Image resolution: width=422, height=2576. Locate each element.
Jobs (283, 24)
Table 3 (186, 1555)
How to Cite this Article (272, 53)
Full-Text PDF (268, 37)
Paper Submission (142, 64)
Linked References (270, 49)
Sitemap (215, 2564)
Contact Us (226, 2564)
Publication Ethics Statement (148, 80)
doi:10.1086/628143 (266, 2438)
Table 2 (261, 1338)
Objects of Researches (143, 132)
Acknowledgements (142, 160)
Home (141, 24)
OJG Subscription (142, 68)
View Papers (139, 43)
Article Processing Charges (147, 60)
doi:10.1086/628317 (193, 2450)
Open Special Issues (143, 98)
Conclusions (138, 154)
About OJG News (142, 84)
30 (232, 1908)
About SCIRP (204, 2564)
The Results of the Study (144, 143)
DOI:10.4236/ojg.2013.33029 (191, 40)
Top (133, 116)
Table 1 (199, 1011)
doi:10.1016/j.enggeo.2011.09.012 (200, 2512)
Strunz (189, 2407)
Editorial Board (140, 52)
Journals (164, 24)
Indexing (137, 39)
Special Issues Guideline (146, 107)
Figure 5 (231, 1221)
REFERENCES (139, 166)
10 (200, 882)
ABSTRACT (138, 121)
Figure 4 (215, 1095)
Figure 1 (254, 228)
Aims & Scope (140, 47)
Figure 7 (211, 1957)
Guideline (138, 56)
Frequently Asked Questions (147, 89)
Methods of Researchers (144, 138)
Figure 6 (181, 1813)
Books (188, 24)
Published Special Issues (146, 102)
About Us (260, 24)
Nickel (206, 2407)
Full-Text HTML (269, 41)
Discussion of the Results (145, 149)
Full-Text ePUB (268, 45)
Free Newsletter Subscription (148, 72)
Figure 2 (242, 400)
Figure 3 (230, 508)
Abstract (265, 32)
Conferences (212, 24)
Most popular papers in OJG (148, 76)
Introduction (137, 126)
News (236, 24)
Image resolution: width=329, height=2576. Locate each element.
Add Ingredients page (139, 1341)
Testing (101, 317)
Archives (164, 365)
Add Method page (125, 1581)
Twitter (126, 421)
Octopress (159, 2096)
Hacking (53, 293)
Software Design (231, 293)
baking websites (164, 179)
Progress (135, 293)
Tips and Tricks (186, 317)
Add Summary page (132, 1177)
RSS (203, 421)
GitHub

+--

What you should do
Could you transcribe all of the data exactly as it is given?

Response
Image resolution: width=422, height=2576. Locate each element.
Jobs (283, 24)
Table 3 (186, 1555)
How to Cite this Article (272, 53)
Full-Text PDF (268, 37)
Paper Submission (142, 64)
Linked References (270, 49)
Sitemap (215, 2564)
Contact Us (226, 2564)
Publication Ethics Statement (148, 80)
doi:10.1086/628143 (266, 2438)
Table 2 (261, 1338)
Objects of Researches (143, 132)
Acknowledgements (142, 160)
Home (141, 24)
OJG Subscription (142, 68)
View Papers (139, 43)
Article Processing Charges (147, 60)
doi:10.1086/628317 (193, 2450)
Open Special Issues (143, 98)
Conclusions (138, 154)
About OJG News (142, 84)
30 (232, 1908)
About SCIRP (204, 2564)
The Results of the Study (144, 143)
DOI:10.4236/ojg.2013.33029 (191, 40)
Top (133, 116)
Table 1 (199, 1011)
doi:10.1016/j.enggeo.2011.09.012 (200, 2512)
Strunz (189, 2407)
Editorial Board (140, 52)
Journals (164, 24)
Indexing (137, 39)
Special Issues Guideline (146, 107)
Figure 5 (231, 1221)
REFERENCES (139, 166)
10 (200, 882)
ABSTRACT (138, 121)
Figure 4 (215, 1095)
Figure 1 (254, 228)
Aims & Scope (140, 47)
Figure 7 (211, 1957)
Guideline (138, 56)
Frequently Asked Questions (147, 89)
Methods of Researchers (144, 138)
Figure 6 (181, 1813)
Books (188, 24)
Published Special Issues (146, 102)
About Us (260, 24)
Nickel (206, 2407)
Full-Text HTML (269, 41)
Discussion of the Results (145, 149)
Full-Text ePUB (268, 45)
Free Newsletter Subscription (148, 72)
Figure 2 (242, 400)
Figure 3 (230, 508)
Abstract (265, 32)
Conferences (212, 24)
Most popular papers in OJG (148, 76)
Introduction (137, 126)
News (236, 24)
Image resolution: width=329, height=2576. Locate each element.
Add Ingredients page (139, 1341)
Testing (101, 317)
Archives (164, 365)
Add Method page (125, 1581)
Twitter (126, 421)
Octopress (159, 2096)
Hacking (53, 293)
Software Design (231, 293)
baking websites (164, 179)
Progress (135, 293)
Tips and Tricks (186, 317)
Add Summary page (132, 1177)
RSS (203, 421)
GitHub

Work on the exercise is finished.